Start of Block
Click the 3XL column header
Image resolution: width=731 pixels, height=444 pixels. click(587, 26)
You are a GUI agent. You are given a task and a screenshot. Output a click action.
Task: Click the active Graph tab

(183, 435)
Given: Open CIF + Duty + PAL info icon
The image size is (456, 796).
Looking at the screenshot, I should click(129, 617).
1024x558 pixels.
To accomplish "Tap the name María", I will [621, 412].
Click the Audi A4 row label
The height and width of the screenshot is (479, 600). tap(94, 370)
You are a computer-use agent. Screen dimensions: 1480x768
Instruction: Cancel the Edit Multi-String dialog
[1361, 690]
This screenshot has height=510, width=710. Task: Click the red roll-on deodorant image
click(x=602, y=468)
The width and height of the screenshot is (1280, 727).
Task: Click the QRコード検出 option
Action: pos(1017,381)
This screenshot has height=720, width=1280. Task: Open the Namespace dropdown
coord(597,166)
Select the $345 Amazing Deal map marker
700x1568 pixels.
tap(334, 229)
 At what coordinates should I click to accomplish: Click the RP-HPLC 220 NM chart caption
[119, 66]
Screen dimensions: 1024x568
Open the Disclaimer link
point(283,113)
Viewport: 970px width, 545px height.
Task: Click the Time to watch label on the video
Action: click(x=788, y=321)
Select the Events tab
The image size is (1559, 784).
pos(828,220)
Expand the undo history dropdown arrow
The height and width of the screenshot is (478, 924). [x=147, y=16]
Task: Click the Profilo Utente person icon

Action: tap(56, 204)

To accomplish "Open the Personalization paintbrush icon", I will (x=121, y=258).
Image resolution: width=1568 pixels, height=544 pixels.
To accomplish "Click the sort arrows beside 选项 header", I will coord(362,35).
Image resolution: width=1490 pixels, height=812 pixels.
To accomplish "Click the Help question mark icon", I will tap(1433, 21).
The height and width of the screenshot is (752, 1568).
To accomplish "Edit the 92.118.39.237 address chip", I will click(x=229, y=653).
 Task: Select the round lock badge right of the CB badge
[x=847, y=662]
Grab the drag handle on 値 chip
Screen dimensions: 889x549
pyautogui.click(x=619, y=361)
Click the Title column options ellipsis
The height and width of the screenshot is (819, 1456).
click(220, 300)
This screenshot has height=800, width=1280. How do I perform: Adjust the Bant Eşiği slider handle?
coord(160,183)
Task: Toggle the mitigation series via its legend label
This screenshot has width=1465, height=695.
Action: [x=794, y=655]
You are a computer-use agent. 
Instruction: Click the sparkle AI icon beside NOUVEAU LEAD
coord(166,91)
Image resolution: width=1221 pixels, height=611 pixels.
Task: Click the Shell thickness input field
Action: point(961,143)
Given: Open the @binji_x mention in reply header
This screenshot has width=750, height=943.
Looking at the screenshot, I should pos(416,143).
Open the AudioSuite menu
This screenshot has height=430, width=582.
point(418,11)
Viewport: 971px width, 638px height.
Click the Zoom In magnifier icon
End of Block
Give the records again, unchanged and complete.

_Output of the task_.
Click the 3XL column header
Image resolution: width=731 pixels, height=444 pixels. click(587, 26)
You are a GUI agent. You are given a task and a screenshot. Output a click action.
Task: Click the active Graph tab

(183, 435)
Given: Open CIF + Duty + PAL info icon
The image size is (456, 796).
Looking at the screenshot, I should click(129, 617).
1024x558 pixels.
To accomplish "Tap the name María", I will [621, 412].
Click the Audi A4 row label
The height and width of the screenshot is (479, 600). tap(94, 370)
You are a computer-use agent. Screen dimensions: 1480x768
Instruction: Cancel the Edit Multi-String dialog
[1361, 690]
This screenshot has height=510, width=710. Task: Click the red roll-on deodorant image
click(x=602, y=468)
The width and height of the screenshot is (1280, 727).
Task: Click the QRコード検出 option
Action: pos(1017,381)
This screenshot has height=720, width=1280. Task: Open the Namespace dropdown
coord(597,166)
Select the $345 Amazing Deal map marker
700x1568 pixels.
tap(334, 229)
 At what coordinates should I click to accomplish: Click the RP-HPLC 220 NM chart caption
[119, 66]
Screen dimensions: 1024x568
Open the Disclaimer link
point(283,113)
Viewport: 970px width, 545px height.
Task: Click the Time to watch label on the video
Action: click(x=788, y=321)
Select the Events tab
The image size is (1559, 784).
pos(828,220)
Expand the undo history dropdown arrow
The height and width of the screenshot is (478, 924). [x=147, y=16]
Task: Click the Profilo Utente person icon

Action: tap(56, 204)

To accomplish "Open the Personalization paintbrush icon", I will (x=121, y=258).
Image resolution: width=1568 pixels, height=544 pixels.
To accomplish "Click the sort arrows beside 选项 header", I will coord(362,35).
Image resolution: width=1490 pixels, height=812 pixels.
To accomplish "Click the Help question mark icon", I will tap(1433, 21).
The height and width of the screenshot is (752, 1568).
To accomplish "Edit the 92.118.39.237 address chip", I will click(x=229, y=653).
 Task: Select the round lock badge right of the CB badge
[x=847, y=662]
Grab the drag handle on 値 chip
Screen dimensions: 889x549
pyautogui.click(x=619, y=361)
Click the Title column options ellipsis
The height and width of the screenshot is (819, 1456).
click(220, 300)
This screenshot has height=800, width=1280. How do I perform: Adjust the Bant Eşiği slider handle?
coord(160,183)
Task: Toggle the mitigation series via its legend label
This screenshot has width=1465, height=695.
Action: [x=794, y=655]
You are a computer-use agent. 
Instruction: Click the sparkle AI icon beside NOUVEAU LEAD
coord(166,91)
Image resolution: width=1221 pixels, height=611 pixels.
Task: Click the Shell thickness input field
Action: point(961,143)
Given: Open the @binji_x mention in reply header
This screenshot has width=750, height=943.
Looking at the screenshot, I should pos(416,143).
Open the AudioSuite menu
This screenshot has height=430, width=582.
point(418,11)
Viewport: 971px width, 638px height.
Click the Zoom In magnifier icon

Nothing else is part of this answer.